**Extracted data entries:**
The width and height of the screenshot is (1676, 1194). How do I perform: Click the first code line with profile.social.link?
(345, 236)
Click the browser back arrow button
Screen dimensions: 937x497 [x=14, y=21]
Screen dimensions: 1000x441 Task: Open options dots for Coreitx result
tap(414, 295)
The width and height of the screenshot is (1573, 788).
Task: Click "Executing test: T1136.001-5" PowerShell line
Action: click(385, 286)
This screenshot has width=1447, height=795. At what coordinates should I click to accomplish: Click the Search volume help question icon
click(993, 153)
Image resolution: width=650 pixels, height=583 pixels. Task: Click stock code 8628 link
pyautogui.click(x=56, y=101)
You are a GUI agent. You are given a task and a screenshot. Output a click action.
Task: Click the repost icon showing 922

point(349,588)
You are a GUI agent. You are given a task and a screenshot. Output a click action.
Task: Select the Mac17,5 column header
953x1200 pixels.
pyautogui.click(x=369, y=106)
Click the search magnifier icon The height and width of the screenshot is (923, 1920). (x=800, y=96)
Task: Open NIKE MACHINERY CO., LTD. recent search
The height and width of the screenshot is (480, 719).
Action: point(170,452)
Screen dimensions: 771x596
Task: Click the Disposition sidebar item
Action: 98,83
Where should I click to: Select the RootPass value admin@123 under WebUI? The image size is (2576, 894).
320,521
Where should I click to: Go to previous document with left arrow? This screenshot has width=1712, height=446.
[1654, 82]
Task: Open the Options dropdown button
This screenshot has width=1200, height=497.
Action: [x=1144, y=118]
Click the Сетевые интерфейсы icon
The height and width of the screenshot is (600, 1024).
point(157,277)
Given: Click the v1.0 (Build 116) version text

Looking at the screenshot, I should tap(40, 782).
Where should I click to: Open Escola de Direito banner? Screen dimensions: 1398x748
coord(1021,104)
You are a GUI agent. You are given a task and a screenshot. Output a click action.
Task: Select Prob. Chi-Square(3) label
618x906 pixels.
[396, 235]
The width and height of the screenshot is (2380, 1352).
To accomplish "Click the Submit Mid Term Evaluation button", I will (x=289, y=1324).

**Work instruction:**
Each record above has to be set down again, exactly and completely.

**Finished task:**
The width and height of the screenshot is (1676, 1194). How do I perform: Click the first code line with profile.social.link?
(345, 236)
Click the browser back arrow button
Screen dimensions: 937x497 [x=14, y=21]
Screen dimensions: 1000x441 Task: Open options dots for Coreitx result
tap(414, 295)
The width and height of the screenshot is (1573, 788).
Task: Click "Executing test: T1136.001-5" PowerShell line
Action: click(385, 286)
This screenshot has width=1447, height=795. At what coordinates should I click to accomplish: Click the Search volume help question icon
click(993, 153)
Image resolution: width=650 pixels, height=583 pixels. Task: Click stock code 8628 link
pyautogui.click(x=56, y=101)
You are a GUI agent. You are given a task and a screenshot. Output a click action.
Task: Click the repost icon showing 922

point(349,588)
You are a GUI agent. You are given a task and a screenshot. Output a click action.
Task: Select the Mac17,5 column header
953x1200 pixels.
pyautogui.click(x=369, y=106)
Click the search magnifier icon The height and width of the screenshot is (923, 1920). (x=800, y=96)
Task: Open NIKE MACHINERY CO., LTD. recent search
The height and width of the screenshot is (480, 719).
Action: point(170,452)
Screen dimensions: 771x596
Task: Click the Disposition sidebar item
Action: 98,83
Where should I click to: Select the RootPass value admin@123 under WebUI? The image size is (2576, 894).
320,521
Where should I click to: Go to previous document with left arrow? This screenshot has width=1712, height=446.
[1654, 82]
Task: Open the Options dropdown button
This screenshot has width=1200, height=497.
Action: [x=1144, y=118]
Click the Сетевые интерфейсы icon
The height and width of the screenshot is (600, 1024).
point(157,277)
Given: Click the v1.0 (Build 116) version text

Looking at the screenshot, I should tap(40, 782).
Where should I click to: Open Escola de Direito banner? Screen dimensions: 1398x748
coord(1021,104)
You are a GUI agent. You are given a task and a screenshot. Output a click action.
Task: Select Prob. Chi-Square(3) label
618x906 pixels.
[396, 235]
The width and height of the screenshot is (2380, 1352).
To accomplish "Click the Submit Mid Term Evaluation button", I will (x=289, y=1324).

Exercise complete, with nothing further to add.